Small-business owner confidence did not rebound in December, according to the National Federation of Independent Business (NFIB) Small Business Optimism Index. While owner optimism crept up 0.5 over November’s historically-low report, the 88 point reading was still the second lowest since March 2010. December’s poor report resulted largely from a deterioration of labor market components, and the surprising percentage of owners who still expect business conditions to worsen in the next six months.
The Index is at a recession level reading as pessimism prevails; December’s reading is certainly not typical during a recovery. Seventy (70) percent of owners surveyed characterized the current period as a bad time to expand; one in four of them cite political uncertainty as the top reason. Taxes (23 percent) and regulations (21 percent) rank as the top two business problems, with “poor sales” as a close third (19 percent).

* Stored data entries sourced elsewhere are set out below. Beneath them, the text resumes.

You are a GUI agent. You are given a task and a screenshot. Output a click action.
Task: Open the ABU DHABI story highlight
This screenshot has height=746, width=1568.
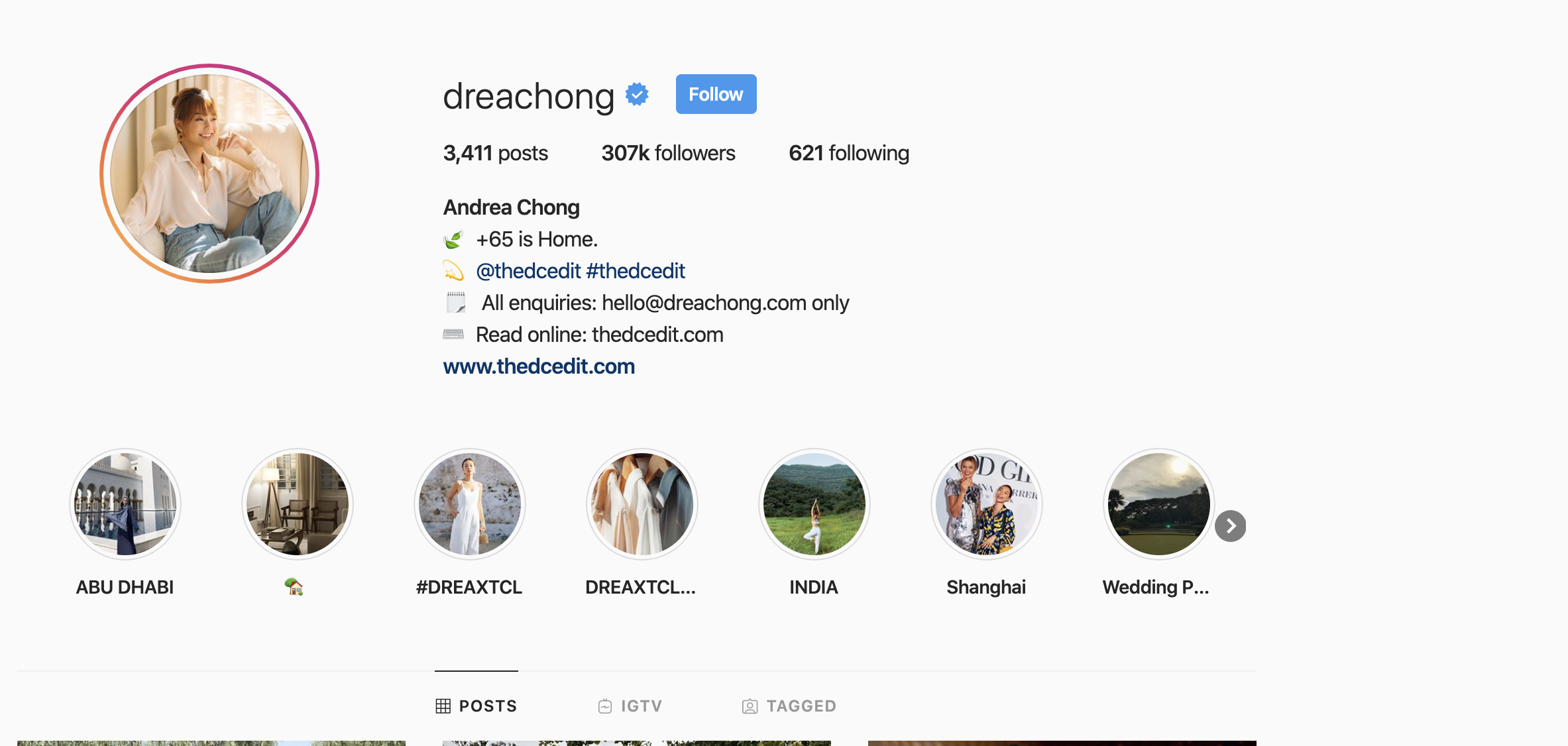[125, 504]
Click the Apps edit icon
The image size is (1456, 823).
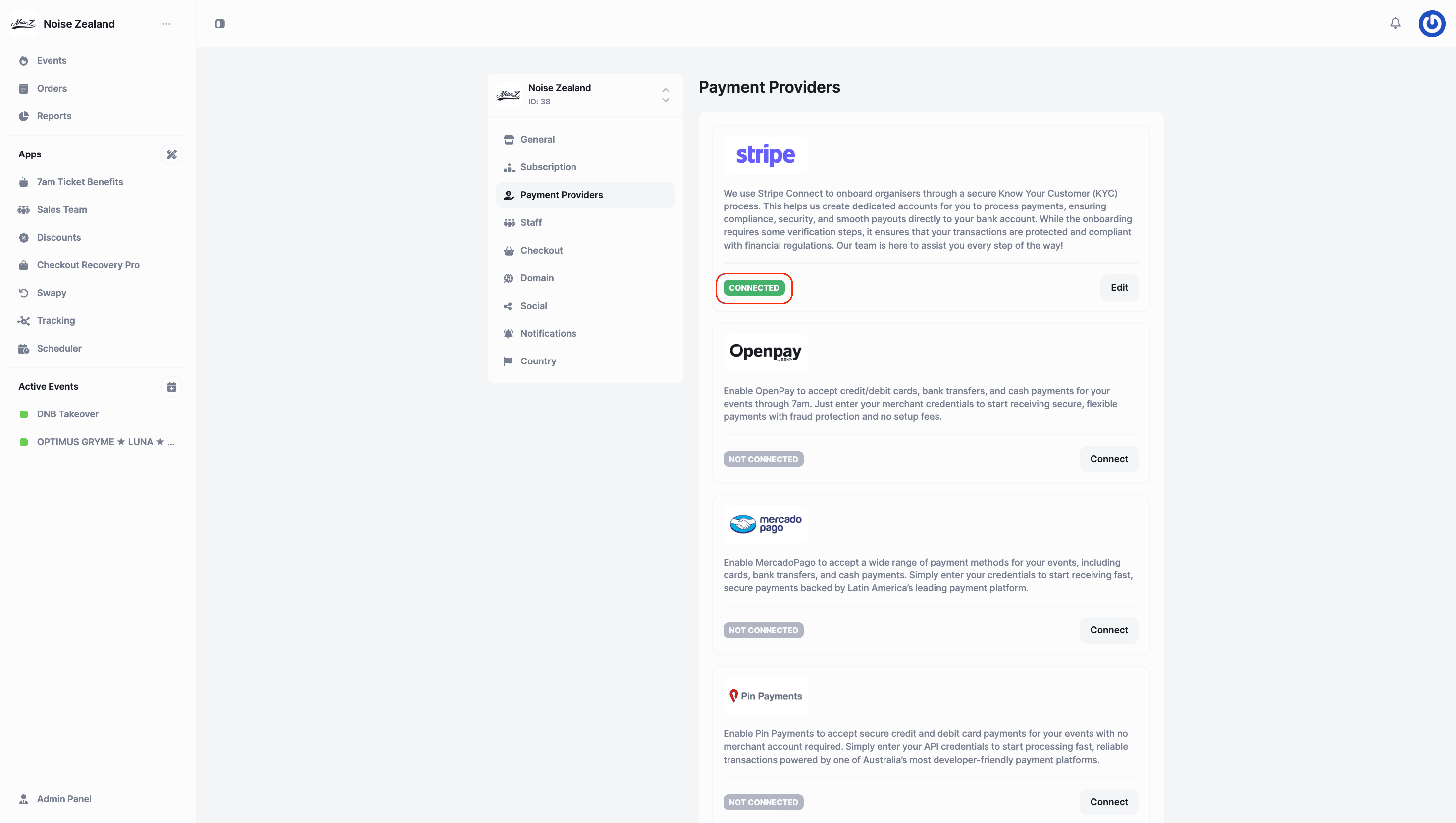coord(172,154)
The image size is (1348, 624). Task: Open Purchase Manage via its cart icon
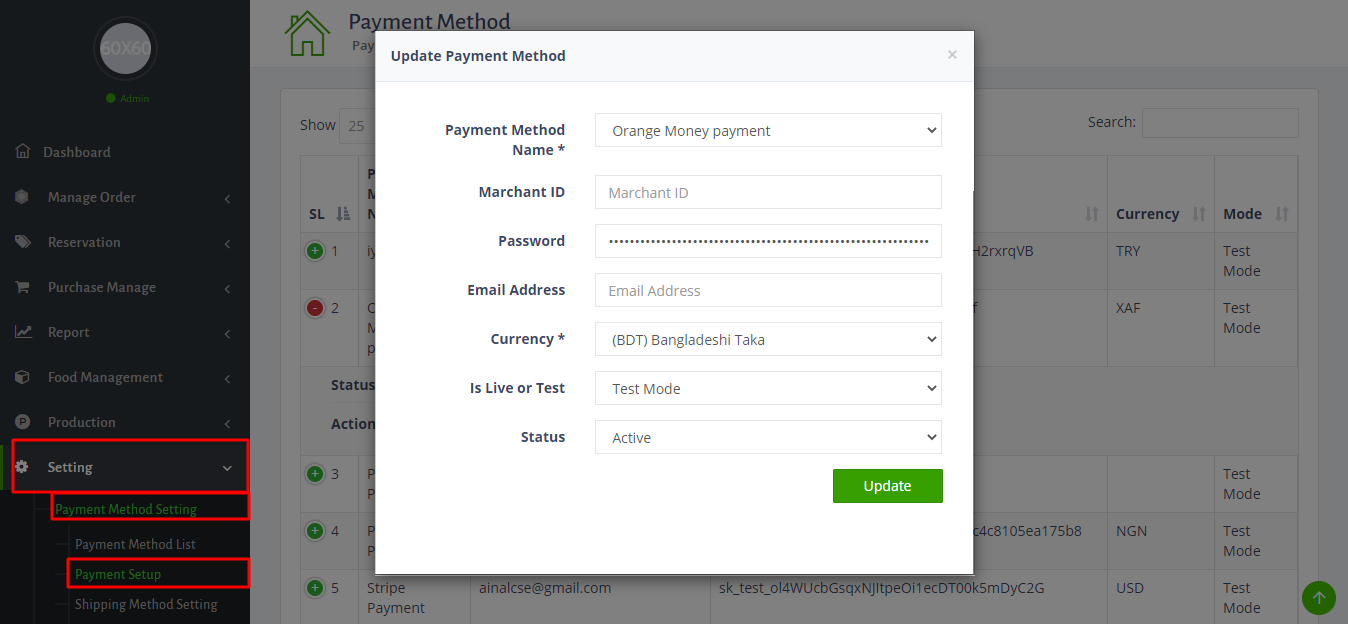pyautogui.click(x=22, y=286)
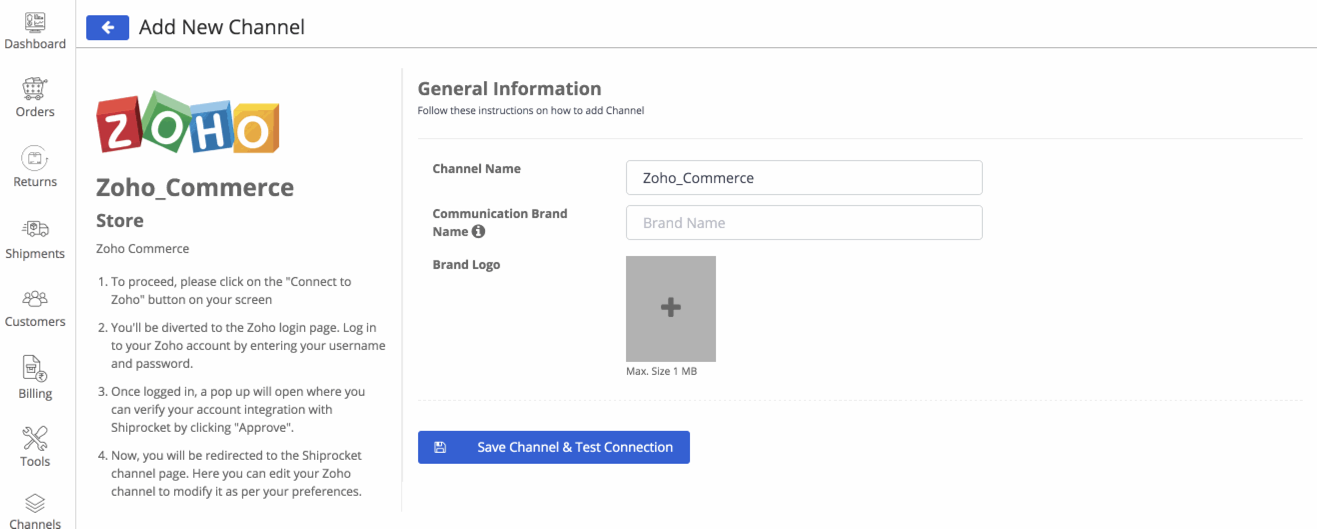1317x529 pixels.
Task: Click the Dashboard sidebar icon
Action: 35,22
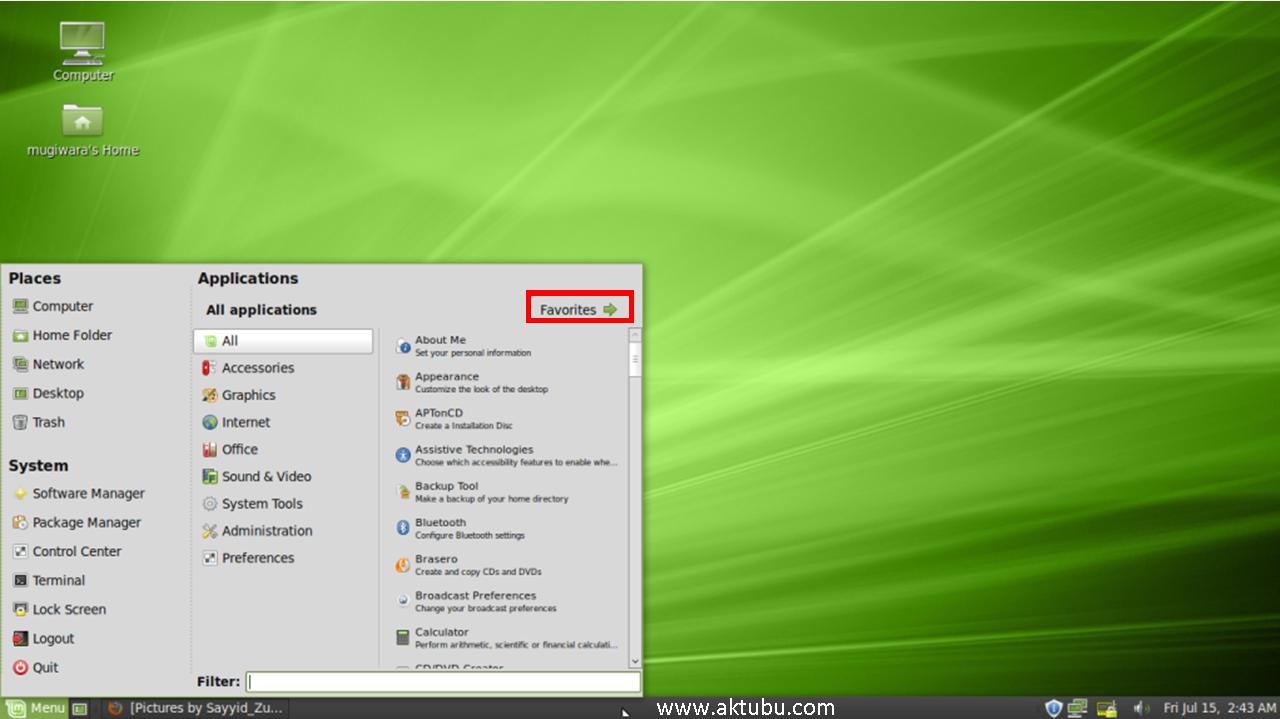1280x719 pixels.
Task: Open Update Manager shield icon in tray
Action: coord(1053,707)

Capital Expenditures: Capital spending remained in “maintenance” mode—historically low—and plans to make capital outlays remained at recession levels. The frequency of reported capital outlays over the past six months fell 1 point to 52 percent. The percent of owners planning capital outlays in the next three to six months rose 1 point to 20 percent. Eight percent of owners characterized the current period as a good time to expand facilities (up 2 points), but the net percent of owners expecting better business conditions in six months was a net negative 35 percent, unchanged from November’s sharp decline. Not seasonally adjusted, 11 percent of owners expect an improvement in business conditions (up 2 points), and 45 percent expect deterioration (down 4 points). A net negative 2 percent of all owners expect improved real sales volumes, up 3 points. Overall, there was no sign that capital spending might be returning to levels more consistent with past recovery periods.